His first victory came in just his second start in the race in 1970 and he followed up in 1971, 1973 and the famous 1-2 form finish of 1977.
The question has been asked of us here by one of our readers, just what happened to Moffat’s ’73 Bathurst-winning Falcon XA GT, the last Ford Motor Company-entered car to win The Great Race?
Sadly, it’s a car that no longer exists, one of many Bathurst winners to go to ‘race car heaven’.
The #9 Falcon had started its life in the opening round of the ManChamp series at Adelaide International Raceway as Moffat’s #9 Falcon and he also drove it in the Sandown 250.
The next race at Bathurst was different in two distinct ways though to previous years.
Firstly the race had been expanded from 500 miles to 1000 kilometres (from 130 to 163 laps) and, as a result of the distance change, it was no longer permitted for drivers to race solo without a co-driver.
As the history books show, Moffat survived a lurid spin at Griffins Bend (turn two) and was able to win alongside Ian Geoghegan after taking advantage of Brock’s co-driver Doug Chivas running out of fuel and being forced to push the Torana into pit lane.
He and Geoghegan claimed what turned out to be the last Bathurst win for the Ford Motor Company, however there was no problem as to what to do with the winning car when the manufacturer withdrew from the sport at the end of 1973 and disbanded its team – the blue and white XA GT didn’t quite make it that far!
It did manage to compete at Surfers Paradise in the Chesterfield 300 (ManChamp Round 4) but ended up being damaged in a start line incident when it coughed on the line and was collected by Lakis Manticas’ Fiat. Moffat eventually got going but engine failure took him out of the running.
But that was nothing compared to the accident it then had in the final ManChamp round at Phillip Island – which injured Moffat – and destroyed the Bathurst winner in just its fifth racing appearance.
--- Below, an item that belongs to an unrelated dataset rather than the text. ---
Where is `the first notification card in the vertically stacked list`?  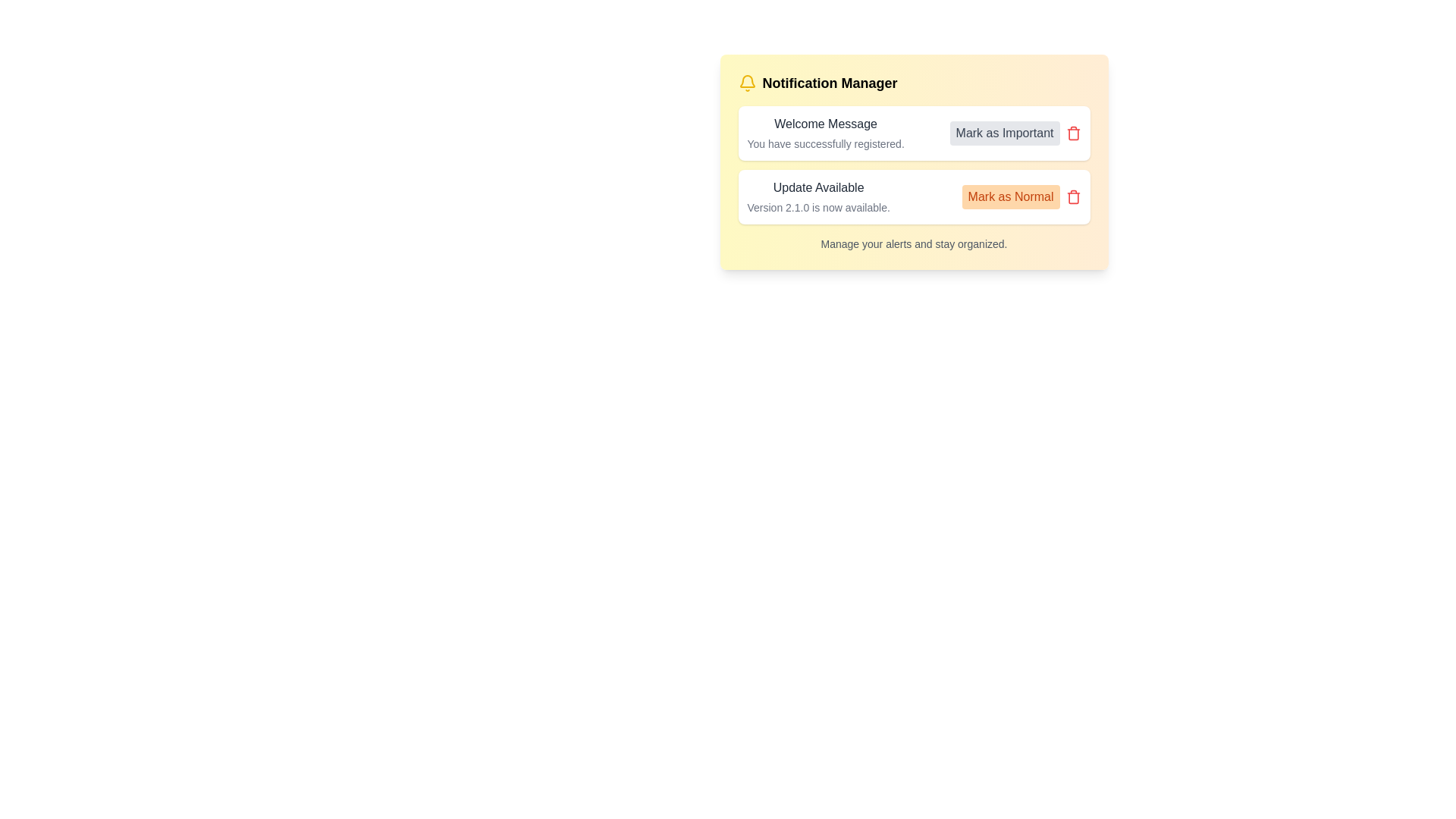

A flat-spotted tyre (not changed during a pit stop a few laps later) blew through the fast turn-three left hander (thesedays named after MotoGP World Champ Casey Stoner) that sent Moffat veering off the track at an estimated 180 km/h and into a small earth bank.
The contact with the bank launched the big Ford into a series of end for end rolls finished off with a few barrel rolls just for good measure before coming to rest just short of a storage dam.
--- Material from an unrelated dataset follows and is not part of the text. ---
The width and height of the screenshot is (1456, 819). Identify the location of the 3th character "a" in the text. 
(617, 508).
Moffat emerged dazed and was taken away on a stretcher with a cracked sternum later discovered.
“The first time my head got banged against the roll cage I knew things were happening,” Moffat wrote in his Auto Action column post-accident.
“You kind of say to yourself it isn’t happening, but then when I started to go over I figured this was really serious, and when the windscreen shattered as the Falcon did its first nose dive, it seemed as though the whole world was coming in on me.”
The wreck was given to privateer Murray Carter to salvage what mechanical components were still useable before the Melbourne-based driver scrapped the stripped body shell.
At the time there was never any real ‘historical’ consideration given to retaining or safekeeping such cars – even if they were damaged – and sadly this is one that fell victim to that.